- _TO DO_:
Through the line that contains "Task: Expand the collapsed", return the data below exactly, starting at its first line; leave the rest out.

BEGIN EXERCISE MATERIAL

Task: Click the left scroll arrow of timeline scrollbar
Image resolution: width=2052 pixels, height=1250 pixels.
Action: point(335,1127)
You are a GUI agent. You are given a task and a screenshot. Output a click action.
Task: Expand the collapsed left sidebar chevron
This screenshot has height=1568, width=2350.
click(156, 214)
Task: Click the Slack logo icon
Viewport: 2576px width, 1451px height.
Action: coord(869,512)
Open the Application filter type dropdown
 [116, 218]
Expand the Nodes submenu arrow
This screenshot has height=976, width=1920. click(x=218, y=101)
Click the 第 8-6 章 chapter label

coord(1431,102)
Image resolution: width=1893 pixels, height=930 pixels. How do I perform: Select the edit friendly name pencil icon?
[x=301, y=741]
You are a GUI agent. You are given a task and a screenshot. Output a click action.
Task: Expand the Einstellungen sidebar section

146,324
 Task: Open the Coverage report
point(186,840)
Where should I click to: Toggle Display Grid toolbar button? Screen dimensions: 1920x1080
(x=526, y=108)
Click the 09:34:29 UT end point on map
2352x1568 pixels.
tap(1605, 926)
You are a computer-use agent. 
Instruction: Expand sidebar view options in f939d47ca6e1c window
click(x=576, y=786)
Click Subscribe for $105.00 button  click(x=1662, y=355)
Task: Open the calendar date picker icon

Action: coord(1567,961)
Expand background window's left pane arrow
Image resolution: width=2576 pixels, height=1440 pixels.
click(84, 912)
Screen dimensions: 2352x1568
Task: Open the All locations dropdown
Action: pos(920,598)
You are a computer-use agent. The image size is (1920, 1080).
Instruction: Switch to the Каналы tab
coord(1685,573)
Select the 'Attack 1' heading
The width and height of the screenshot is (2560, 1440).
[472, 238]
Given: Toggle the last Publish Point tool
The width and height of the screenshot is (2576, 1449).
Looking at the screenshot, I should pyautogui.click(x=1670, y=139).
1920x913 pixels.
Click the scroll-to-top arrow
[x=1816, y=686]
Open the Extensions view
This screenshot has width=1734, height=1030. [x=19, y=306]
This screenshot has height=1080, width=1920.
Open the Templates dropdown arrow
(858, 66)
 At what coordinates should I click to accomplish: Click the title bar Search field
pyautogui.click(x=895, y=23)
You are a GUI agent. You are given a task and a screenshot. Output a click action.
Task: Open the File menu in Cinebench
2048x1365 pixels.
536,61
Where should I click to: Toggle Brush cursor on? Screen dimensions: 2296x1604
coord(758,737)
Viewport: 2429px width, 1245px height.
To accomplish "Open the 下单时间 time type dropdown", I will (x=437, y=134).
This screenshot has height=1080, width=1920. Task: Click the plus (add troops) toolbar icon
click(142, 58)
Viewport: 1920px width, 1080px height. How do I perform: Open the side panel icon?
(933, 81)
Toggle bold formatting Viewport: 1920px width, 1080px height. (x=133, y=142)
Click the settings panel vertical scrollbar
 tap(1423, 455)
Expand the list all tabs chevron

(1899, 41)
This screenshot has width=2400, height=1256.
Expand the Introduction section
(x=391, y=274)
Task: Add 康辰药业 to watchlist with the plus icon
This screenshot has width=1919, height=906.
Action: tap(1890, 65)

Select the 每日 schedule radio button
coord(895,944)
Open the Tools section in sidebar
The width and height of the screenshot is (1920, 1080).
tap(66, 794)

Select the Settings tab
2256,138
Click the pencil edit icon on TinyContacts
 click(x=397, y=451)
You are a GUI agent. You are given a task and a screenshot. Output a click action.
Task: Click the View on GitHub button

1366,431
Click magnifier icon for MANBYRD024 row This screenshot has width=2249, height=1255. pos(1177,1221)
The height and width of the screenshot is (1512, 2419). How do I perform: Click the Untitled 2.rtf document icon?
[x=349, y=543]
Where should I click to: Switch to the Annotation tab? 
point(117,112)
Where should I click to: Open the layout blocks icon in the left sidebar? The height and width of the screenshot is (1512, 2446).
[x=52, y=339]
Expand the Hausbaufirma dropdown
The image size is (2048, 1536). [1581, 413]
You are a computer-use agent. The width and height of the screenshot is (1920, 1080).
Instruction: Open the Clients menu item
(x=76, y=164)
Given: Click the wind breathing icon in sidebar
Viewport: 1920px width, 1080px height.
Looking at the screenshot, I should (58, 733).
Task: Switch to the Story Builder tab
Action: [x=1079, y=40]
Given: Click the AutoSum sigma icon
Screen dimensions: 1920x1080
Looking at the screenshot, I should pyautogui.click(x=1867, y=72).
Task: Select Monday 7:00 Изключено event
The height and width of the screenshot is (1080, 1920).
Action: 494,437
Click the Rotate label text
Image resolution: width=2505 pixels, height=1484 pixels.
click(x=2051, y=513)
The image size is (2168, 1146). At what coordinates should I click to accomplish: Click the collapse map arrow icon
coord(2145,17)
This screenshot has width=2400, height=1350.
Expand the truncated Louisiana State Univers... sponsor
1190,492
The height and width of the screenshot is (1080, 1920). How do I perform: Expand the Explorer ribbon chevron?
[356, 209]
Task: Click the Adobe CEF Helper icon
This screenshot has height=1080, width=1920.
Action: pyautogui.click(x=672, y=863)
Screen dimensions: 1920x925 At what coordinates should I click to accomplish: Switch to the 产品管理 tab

END EXERCISE MATERIAL

- _RESPONSE FOR THIS EXERCISE_:
Task: Click the left scroll arrow of timeline scrollbar
Image resolution: width=2052 pixels, height=1250 pixels.
Action: point(335,1127)
You are a GUI agent. You are given a task and a screenshot. Output a click action.
Task: Expand the collapsed left sidebar chevron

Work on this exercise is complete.